═════ RECORDS FOR THIS TASK
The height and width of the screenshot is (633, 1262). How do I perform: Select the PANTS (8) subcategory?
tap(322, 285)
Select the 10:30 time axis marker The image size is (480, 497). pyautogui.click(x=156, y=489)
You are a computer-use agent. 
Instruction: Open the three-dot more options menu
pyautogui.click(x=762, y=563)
══════════
═════ RECORDS FOR THIS TASK
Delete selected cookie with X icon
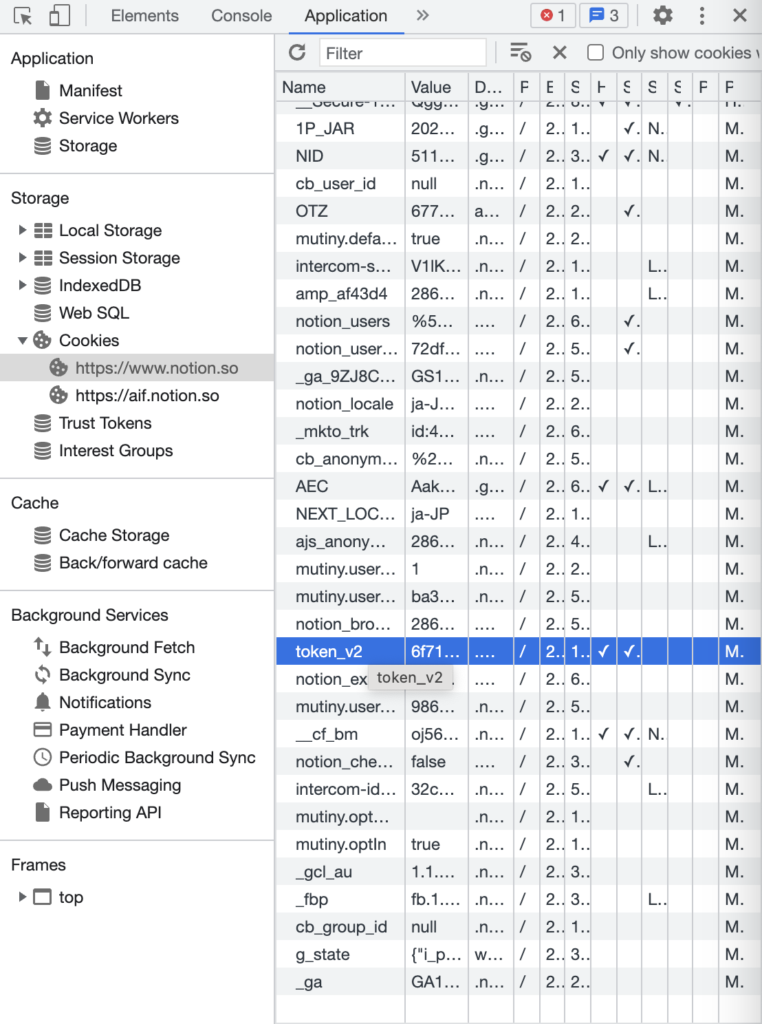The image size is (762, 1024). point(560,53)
══════════
• REQUIRED WORK
Quote the data word for word, from the line containing "Select the 10:30" down to the line containing "pyautogui.click(x=762, y=563)", including both of those lines.

• COMPLETED TASK
Select the 10:30 time axis marker The image size is (480, 497). pyautogui.click(x=156, y=489)
You are a computer-use agent. 
Instruction: Open the three-dot more options menu
pyautogui.click(x=762, y=563)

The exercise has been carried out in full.